Whats the difference between $_ and !$?

Question

I've always used !$ to refer to the last argument of the previous command.

e.g.

~/dir » mkdir birthday
~/dir » cd !$
~/dir » cd birthday

However I've started seeing tutorials use $_ in place of !$

I've tested the two and the only difference I've noticed is subtle, but it appears that $_ will evaluate and execute the command whereas !$ will let you sanity check the output before hitting Enter, but is this the only difference between $_ and !$?

Update: flagged as a duplicate? This question may be answered by the accepted answer for the suggested question, but only because the answer is more detailed than the question required.

Searching for What does _$ mean? does yield the suggested duplicate, however I already and I knew prior to asking what !$ did, and there is nothing that suggests that question might also answer other questions.

Answer 1

Run man bash and search for section Special Parameters. For _ you'll find:

expands to the last argument to the previous command, after expansion.

A slightly more verbose version might be...

expands to the last argument to the previous command as it was received by that command, i.e. after going through Shell Expansion

Instead of explaining that further I think a couple examples will really help.

Example 1

$ echo "$(date +%s)" # %s is seconds since epoch
1536984661
$ echo $_ !$ "$(date +%s)" # don't hit enter until a few seconds pass
1536984661 1536984665 1536984665

$_ gets the actual value passed to the preceding echo so it resolves to a seconds-since-epoch value in the past. Meanwhile, since !$ is simply replaced with the typed value of the last argument, i.e. "$(date +%s)", it resolves to the same later time as the argument that follows it.

Example 2

$ foo='a b c'
$ echo "$foo"  # expands to single arg: 'a b c'
a b c
$ echo "$_"
a b c
$ #---------
$ echo $foo    # expands to three args: a b c
a b c
$ echo "$_"
c

Notice that the second time $foo was echoed it wasn't quoted. So before being passed to echo it went through variable/parameter expansion and word splitting. That expansion/splitting resulted in a, b and c being passed as three separate parameters to echo and since $_ is assigned just the last one we see only c. (If !$ were used a b c would still be displayed since, again, it's just replaced with the value you typed in, i.e. $foo.)

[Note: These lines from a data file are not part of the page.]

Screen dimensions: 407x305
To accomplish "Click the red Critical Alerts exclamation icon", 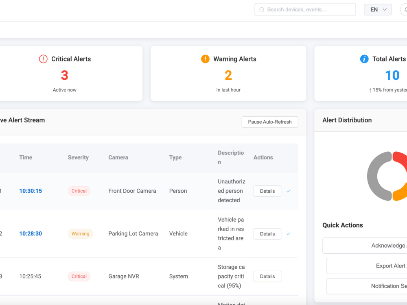I will click(x=43, y=59).
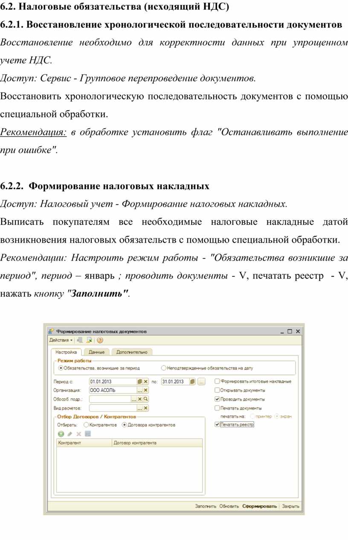Switch to the Дополнительно tab
Image resolution: width=348 pixels, height=540 pixels.
[x=131, y=352]
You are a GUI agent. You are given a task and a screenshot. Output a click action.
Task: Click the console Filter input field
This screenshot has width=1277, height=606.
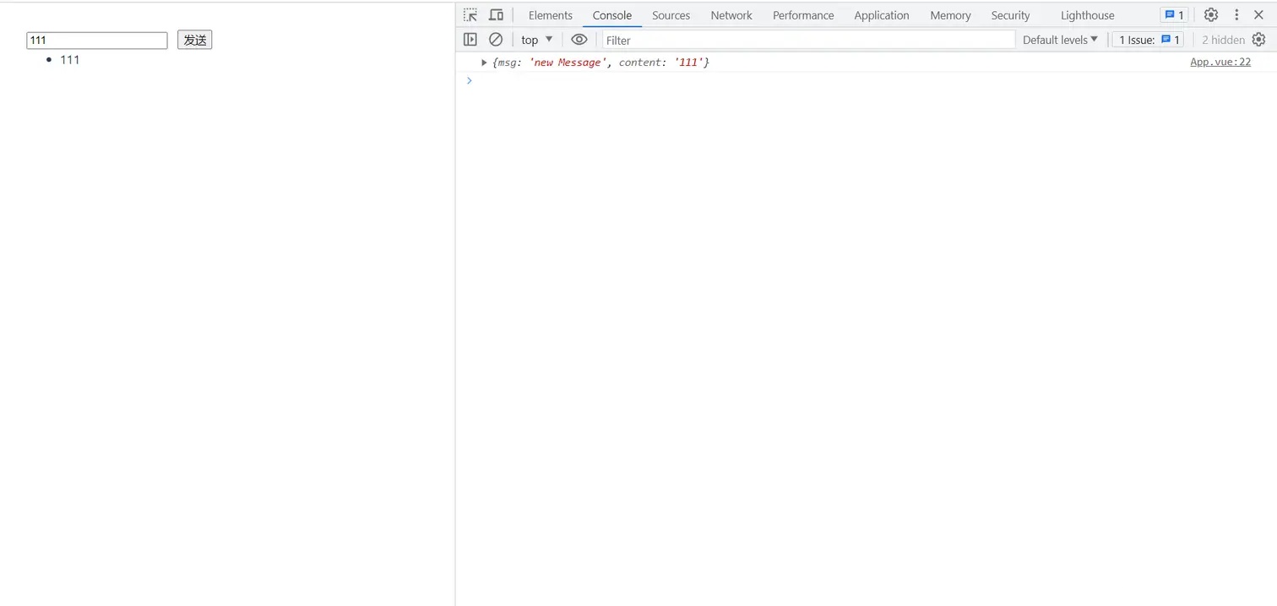pos(807,40)
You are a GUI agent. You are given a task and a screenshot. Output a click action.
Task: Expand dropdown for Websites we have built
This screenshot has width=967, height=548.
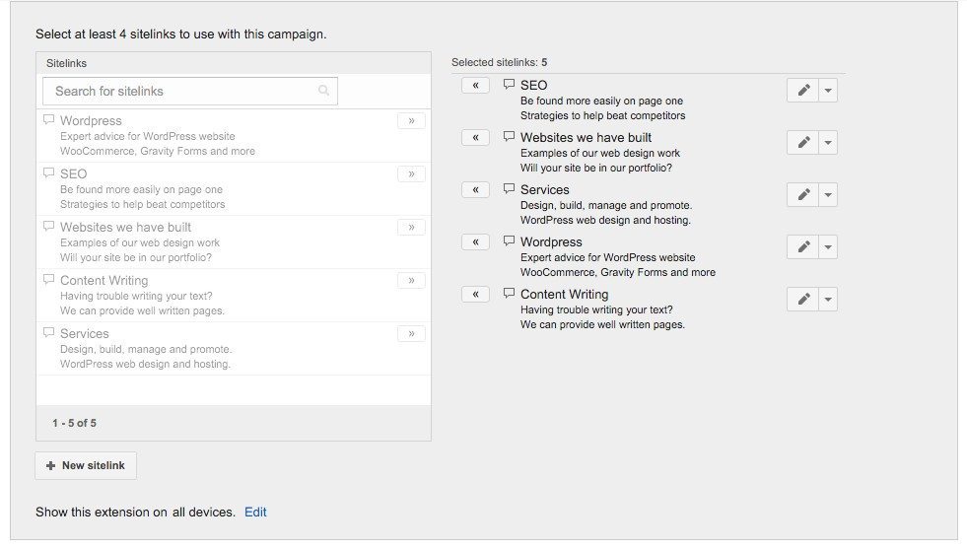point(828,143)

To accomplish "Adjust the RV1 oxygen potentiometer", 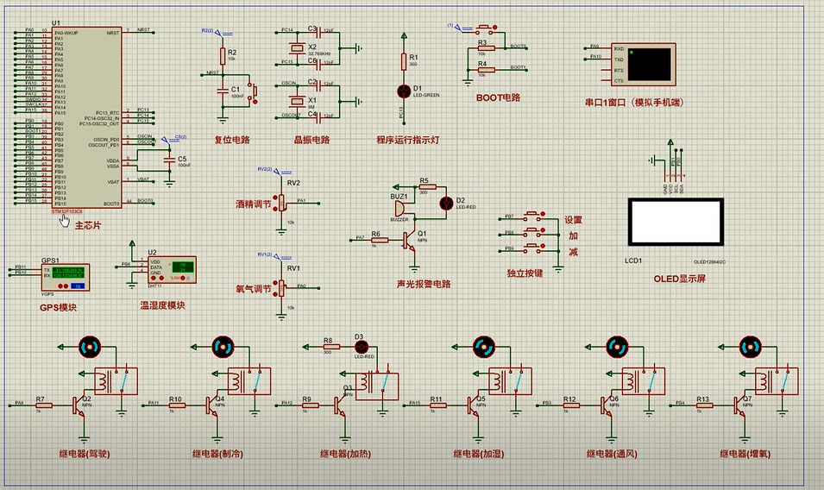I will pos(280,286).
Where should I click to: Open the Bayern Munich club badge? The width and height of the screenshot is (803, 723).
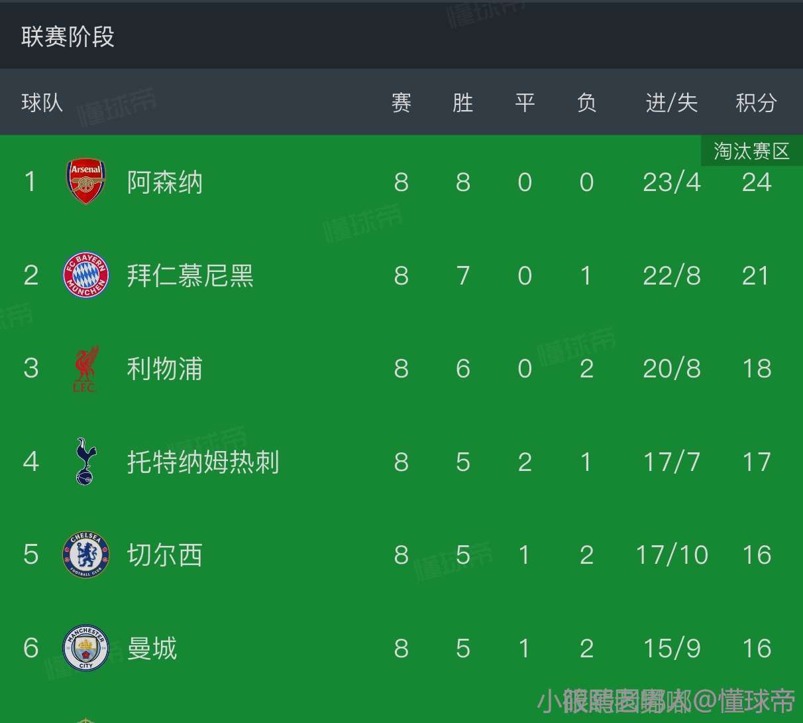point(86,275)
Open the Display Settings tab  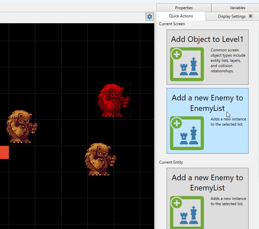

In addition to the above there's a bit more practical value to $_ versus !$ because the former is a variable. So, for example, if the last parameter were /some/file/path.txt you could get it's length ${#_} -> 19, extract filename only ${_##*/} -> path.txt, change the root ${_//some/other} -> /other/file/path.txt and so on. Can't do any of that with !$.

---

Finally, note that $_ has different meanings in other contexts:

At shell startup, set to the absolute pathname used to invoke the shell or shell script being executed as passed in the environment or argument list.

...and...

Also set to the full pathname used to invoke each command executed and placed in the environment exported to that command.

...and...

When checking mail, this parameter holds the name of the mail file currently being checked.